You can see that this has riled me beyond what most would consider rational, the true definition of a first world problem, one that doesn’t even affect me personally, since I was sent just the check disc for the fifth movie to review. I don’t have to find a use for four redundant check discs. Actually, since this is a pentalogy of Naruto Shippuden movies, I’ll throw in a few links here to get you caught up with the first four films.
Naruto Shippuden: The Movie 1 & 2 Double
Naruto Shippuden Movie 3: The Will of Fire
Naruto Shippuden: The Movie 4 – The Lost Tower
However, this review will concentrate solely on the fifth film, Naruto Shippuden: The Movie 5 – Blood Prison, and as stated it’s also available singly on DVD (and DVD Pentalogy if you really want to go there).
*****
Given task 1 -> According to the Naruto review excerpt, which film does the review concentrate on?
Given task 2 -> Transcribe the stretch of the Naruto review excerpt from "Naruto Shippuden: The Movie 1" through "to go there).".
Given task 3 -> Write the next part of the Naruto review excerpt, picking up after its final sentence.
The stored records have nothing to do with this.

[Stored records]
*****
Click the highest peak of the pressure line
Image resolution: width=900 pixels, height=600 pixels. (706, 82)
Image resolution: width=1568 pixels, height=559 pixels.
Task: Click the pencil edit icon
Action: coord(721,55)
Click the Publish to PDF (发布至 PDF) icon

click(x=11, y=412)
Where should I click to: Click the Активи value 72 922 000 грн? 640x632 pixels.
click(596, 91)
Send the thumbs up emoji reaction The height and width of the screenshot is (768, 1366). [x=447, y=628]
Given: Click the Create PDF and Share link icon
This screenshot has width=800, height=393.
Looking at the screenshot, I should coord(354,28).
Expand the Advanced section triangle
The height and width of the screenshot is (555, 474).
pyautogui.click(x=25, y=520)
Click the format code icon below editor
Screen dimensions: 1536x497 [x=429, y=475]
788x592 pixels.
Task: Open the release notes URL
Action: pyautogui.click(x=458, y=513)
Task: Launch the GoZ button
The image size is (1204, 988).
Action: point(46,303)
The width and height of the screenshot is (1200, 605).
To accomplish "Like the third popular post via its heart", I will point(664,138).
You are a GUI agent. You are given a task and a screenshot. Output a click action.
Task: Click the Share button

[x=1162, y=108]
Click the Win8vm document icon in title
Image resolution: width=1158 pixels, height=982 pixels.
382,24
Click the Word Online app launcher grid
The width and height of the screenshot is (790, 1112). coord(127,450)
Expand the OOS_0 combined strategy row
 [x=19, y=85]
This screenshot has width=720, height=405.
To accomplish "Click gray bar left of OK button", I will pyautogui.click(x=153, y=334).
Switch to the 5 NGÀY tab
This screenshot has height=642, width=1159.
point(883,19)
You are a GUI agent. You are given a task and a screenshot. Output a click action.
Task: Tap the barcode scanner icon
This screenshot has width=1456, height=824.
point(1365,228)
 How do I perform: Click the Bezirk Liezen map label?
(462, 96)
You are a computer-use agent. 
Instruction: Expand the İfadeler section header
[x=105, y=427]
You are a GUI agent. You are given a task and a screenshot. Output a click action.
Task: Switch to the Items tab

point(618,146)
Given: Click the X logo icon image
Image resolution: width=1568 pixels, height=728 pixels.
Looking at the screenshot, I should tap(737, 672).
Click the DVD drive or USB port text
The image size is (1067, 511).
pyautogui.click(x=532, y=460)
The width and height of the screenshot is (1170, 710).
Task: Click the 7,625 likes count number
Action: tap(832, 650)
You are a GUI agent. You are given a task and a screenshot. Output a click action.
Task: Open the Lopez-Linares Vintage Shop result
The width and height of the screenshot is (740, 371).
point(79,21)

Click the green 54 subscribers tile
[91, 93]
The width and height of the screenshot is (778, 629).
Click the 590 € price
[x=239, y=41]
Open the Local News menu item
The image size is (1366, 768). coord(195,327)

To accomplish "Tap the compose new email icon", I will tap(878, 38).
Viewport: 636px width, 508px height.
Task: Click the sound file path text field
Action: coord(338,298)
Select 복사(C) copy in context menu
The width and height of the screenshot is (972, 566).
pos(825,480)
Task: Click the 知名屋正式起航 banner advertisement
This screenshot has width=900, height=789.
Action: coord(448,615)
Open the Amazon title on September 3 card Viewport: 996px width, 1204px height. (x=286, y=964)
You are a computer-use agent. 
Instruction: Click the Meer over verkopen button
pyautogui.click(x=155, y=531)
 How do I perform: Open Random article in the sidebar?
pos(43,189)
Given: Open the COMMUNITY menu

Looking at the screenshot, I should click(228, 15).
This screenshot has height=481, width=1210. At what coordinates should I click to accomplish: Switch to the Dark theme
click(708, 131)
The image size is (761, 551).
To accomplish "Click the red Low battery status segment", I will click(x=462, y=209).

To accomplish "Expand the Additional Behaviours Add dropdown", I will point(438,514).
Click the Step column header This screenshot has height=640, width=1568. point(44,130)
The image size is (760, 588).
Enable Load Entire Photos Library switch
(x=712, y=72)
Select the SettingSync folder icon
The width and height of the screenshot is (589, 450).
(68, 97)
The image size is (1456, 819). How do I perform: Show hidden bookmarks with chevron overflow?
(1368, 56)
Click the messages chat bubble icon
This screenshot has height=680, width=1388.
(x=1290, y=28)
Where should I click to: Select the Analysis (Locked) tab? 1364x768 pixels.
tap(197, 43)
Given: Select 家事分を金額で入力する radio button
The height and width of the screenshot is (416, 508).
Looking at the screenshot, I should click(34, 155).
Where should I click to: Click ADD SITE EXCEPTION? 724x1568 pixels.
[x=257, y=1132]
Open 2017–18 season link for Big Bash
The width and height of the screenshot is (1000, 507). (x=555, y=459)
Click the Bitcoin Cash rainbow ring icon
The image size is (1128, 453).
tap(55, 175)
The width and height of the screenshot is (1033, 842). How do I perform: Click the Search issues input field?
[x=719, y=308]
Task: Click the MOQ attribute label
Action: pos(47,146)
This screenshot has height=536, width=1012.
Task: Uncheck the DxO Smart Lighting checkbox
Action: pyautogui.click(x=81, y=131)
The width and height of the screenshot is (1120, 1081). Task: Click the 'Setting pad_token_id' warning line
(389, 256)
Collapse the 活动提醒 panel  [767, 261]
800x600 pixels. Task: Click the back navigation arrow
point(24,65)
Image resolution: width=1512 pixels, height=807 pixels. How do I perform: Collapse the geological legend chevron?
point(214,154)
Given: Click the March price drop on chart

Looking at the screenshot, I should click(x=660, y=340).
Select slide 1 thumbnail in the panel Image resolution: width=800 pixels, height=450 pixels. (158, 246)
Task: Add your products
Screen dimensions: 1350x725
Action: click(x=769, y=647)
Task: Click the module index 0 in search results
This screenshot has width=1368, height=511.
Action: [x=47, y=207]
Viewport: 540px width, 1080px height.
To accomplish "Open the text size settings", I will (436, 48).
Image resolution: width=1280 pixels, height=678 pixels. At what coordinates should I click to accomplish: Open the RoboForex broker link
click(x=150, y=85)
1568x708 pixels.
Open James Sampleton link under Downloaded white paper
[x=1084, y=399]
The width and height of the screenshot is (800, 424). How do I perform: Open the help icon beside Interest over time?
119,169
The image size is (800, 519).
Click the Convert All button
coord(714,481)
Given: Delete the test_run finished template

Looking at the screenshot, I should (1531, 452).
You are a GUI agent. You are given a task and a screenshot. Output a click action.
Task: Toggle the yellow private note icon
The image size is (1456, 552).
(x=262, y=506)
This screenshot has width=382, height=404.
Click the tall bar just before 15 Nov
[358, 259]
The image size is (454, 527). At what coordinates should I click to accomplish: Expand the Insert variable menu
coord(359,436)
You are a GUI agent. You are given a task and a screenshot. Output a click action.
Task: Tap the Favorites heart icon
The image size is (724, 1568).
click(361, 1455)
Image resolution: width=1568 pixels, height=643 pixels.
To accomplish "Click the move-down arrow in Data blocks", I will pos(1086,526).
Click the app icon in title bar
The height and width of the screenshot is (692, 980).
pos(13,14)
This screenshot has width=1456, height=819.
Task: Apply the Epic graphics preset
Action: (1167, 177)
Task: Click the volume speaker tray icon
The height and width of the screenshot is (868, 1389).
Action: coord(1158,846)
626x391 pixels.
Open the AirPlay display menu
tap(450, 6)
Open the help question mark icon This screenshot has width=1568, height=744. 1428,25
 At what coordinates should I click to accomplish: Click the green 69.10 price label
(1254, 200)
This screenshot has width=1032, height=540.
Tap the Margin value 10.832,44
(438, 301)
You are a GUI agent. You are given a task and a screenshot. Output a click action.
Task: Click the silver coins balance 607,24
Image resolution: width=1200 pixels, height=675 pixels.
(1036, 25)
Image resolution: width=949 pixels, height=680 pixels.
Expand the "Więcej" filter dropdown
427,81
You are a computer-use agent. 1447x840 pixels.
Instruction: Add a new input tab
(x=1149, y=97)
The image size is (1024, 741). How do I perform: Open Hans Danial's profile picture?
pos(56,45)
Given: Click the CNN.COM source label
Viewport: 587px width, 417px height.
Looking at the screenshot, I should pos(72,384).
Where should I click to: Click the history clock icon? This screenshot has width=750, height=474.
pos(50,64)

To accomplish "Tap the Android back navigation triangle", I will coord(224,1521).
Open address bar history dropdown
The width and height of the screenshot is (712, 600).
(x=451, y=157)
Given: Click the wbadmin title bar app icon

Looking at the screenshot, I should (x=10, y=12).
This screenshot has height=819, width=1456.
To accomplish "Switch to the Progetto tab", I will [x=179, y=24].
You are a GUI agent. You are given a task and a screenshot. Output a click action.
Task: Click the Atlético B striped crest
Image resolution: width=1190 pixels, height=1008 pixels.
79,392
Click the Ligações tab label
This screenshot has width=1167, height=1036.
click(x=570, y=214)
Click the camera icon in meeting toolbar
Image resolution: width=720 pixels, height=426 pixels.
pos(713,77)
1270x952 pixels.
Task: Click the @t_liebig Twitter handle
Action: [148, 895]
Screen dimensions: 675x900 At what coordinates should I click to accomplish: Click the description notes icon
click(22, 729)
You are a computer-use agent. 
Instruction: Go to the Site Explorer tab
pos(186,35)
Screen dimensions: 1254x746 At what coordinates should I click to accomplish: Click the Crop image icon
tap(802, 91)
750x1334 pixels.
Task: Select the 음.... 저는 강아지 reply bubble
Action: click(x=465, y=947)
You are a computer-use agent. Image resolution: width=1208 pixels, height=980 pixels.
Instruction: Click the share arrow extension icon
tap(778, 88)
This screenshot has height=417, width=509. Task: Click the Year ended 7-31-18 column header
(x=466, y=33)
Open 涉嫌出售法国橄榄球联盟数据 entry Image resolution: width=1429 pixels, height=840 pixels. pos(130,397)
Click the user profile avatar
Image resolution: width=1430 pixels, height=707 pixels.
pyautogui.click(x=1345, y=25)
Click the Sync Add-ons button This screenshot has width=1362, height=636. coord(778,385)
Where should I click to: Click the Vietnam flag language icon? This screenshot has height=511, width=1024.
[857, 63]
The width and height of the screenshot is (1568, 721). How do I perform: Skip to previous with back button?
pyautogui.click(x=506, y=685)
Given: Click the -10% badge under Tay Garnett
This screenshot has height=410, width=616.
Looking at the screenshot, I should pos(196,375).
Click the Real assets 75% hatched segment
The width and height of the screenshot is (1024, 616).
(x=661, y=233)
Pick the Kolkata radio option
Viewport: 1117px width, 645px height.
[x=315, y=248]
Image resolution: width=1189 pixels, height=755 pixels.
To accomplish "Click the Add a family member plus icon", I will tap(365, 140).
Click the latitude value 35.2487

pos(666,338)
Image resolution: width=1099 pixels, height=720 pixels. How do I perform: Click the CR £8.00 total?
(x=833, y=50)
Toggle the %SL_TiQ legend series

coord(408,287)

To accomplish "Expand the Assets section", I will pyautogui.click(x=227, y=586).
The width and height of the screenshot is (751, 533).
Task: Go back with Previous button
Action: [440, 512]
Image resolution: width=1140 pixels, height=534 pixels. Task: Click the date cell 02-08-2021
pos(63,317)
*****
Written reply 1 -> Naruto Shippuden: The Movie 5 – Blood Prison.

Written reply 2 ->
Naruto Shippuden: The Movie 1 & 2 Double
Naruto Shippuden Movie 3: The Will of Fire
Naruto Shippuden: The Movie 4 – The Lost Tower
However, this review will concentrate solely on the fifth film, Naruto Shippuden: The Movie 5 – Blood Prison, and as stated it’s also available singly on DVD (and DVD Pentalogy if you really want to go there).

Written reply 3 ->
Naruto Uzumaki has been sentenced to Blood Prison in Hozuki Castle. That is what happens when you try to assassinate the Raikage of the Cloud Ninja. Of course Naruto vociferously maintains his innocence, but as a matter of diplomacy, and especially since other reports of Naruto’s crimes have been piling up, the Hokage decides to acquiesce to having him imprisoned, while she promises that the Leaf ninja will work to prove his innocence. Naruto would much rather prove his innocence himself, as well as pounding on whoever’s trying to frame him, but he has his hands full in Blood Prison, a facility for holding ninja that no one has ever escaped from.
For one thing, he’s restrained by the Warden Lord Mui’s Celestial Prison jutsu, which seals away his powers, and inflicts pain if he tries to escape. But there is something nefarious going on in Blood Prison, especially as it’s rumoured to hold the Box of Ultimate Bliss, which will grant any one wish. For the Hidden Grass ninja whose responsibility it is to run the prison, that wish could make them all powerful in the ninja world. But to open the box, they need a whole lot of chakra. Naruto has a whole lot of chakra...
And remember to keep watching for the post-credits sting.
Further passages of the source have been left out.